Meet TRACE: A New AI Approach for Accurate 3D Human Pose and Shape Estimation with Global Coordinate Tracking
Many areas can benefit from and use the recent advances in estimating 3D human pose and shape (HPS). However, most approaches only consider a single frame at a time, estimating human positions relative to the camera. Furthermore, these techniques do not follow individuals and cannot retrieve their worldwide travel paths. The problem is compounded in most hand-held videos since they are shot with a jittery, shaky camera.
To solve these problems, researchers from the Harbin Institute of Technology, Explore Academy of JD.com, Max Planck Institute for Intelligent Systems, and HiDream.ai implement novel end-to-end reasoning about persons in situations using a 5D representation (space, time, and identity). The proposed TRACE technique has various innovative architectural features. Most notably, it employs two novels, “Maps,” to reason about people’s 3D motion in time and space, both from the camera’s perspective and the world’s perspective. With the help of a second memory module, it is possible to keep tabs on individuals even after lengthy absences. TRACE recovers 3D human models in global coordinates from moving cameras in a single step and simultaneously tracks their movements.

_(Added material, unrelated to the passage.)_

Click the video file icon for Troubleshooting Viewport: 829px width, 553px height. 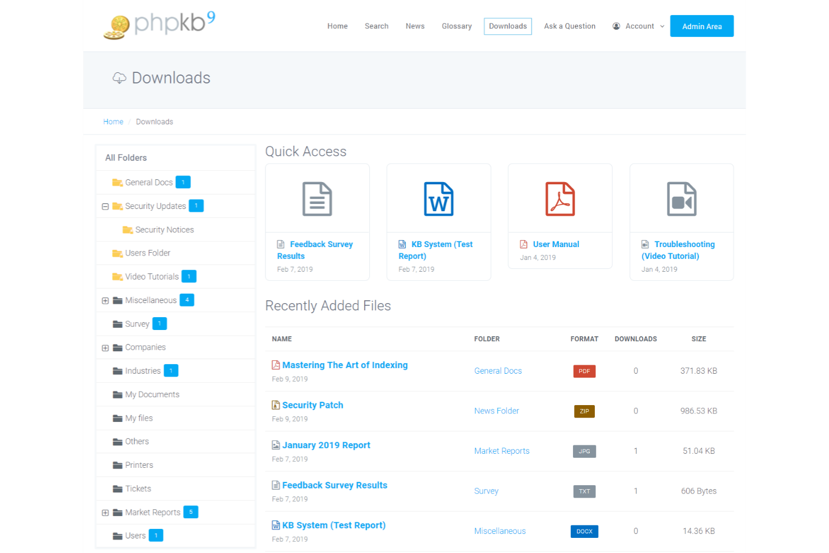pos(681,199)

They had the objective of reconstructing each person’s global coordinates, 3D position, shape, identity, and motion simultaneously. To do this, TRACE first extracts temporal information before using a dedicated brain network to decode each sub-task. First, TRACE uses two parallel axes to encode the video and motion into separate feature maps, one for the temporal picture (F’i) and one for the motion (Oi). Using these features, the Detection and Tracking sub-trees execute multi-subject tracking to reconstruct the 3D human motion in camera coordinates.
The estimated 3D Motion Offset map shows the relative movement of each subject in space between two frames. An innovative memory unit extracts subject identities and constructs human trajectories in camera coordinates using estimated 3D detections and 3D motion offsets. The novel’s World branch then calculates a world motion map to estimate the subjects’ trajectories in global coordinates.
The absence of real-world data for training and evaluating global human trajectory estimates persists even with a robust 5D representation. However, compiling global human trajectory and camera postures for dynamic camera movies of natural environments (DC videos) is challenging. Therefore, the team simulated camera motions to transform wild films acquired by stationary cameras into DC videos and generate a new dataset called DynaCam.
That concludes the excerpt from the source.